THE PROBLEM: Everything from the line containing "The image size is (1079, 1096)." to the end of the material, both ends included, should be repeated exactly; please give only those lines.

WORKING DATA:
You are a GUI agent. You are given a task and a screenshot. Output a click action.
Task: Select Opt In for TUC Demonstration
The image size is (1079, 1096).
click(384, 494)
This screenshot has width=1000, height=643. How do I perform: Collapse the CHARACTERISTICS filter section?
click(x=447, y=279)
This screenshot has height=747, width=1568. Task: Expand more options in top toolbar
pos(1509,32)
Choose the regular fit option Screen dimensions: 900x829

WORKED SOLUTION:
The image size is (1079, 1096).
click(384, 494)
This screenshot has width=1000, height=643. How do I perform: Collapse the CHARACTERISTICS filter section?
click(x=447, y=279)
This screenshot has height=747, width=1568. Task: Expand more options in top toolbar
pos(1509,32)
Choose the regular fit option Screen dimensions: 900x829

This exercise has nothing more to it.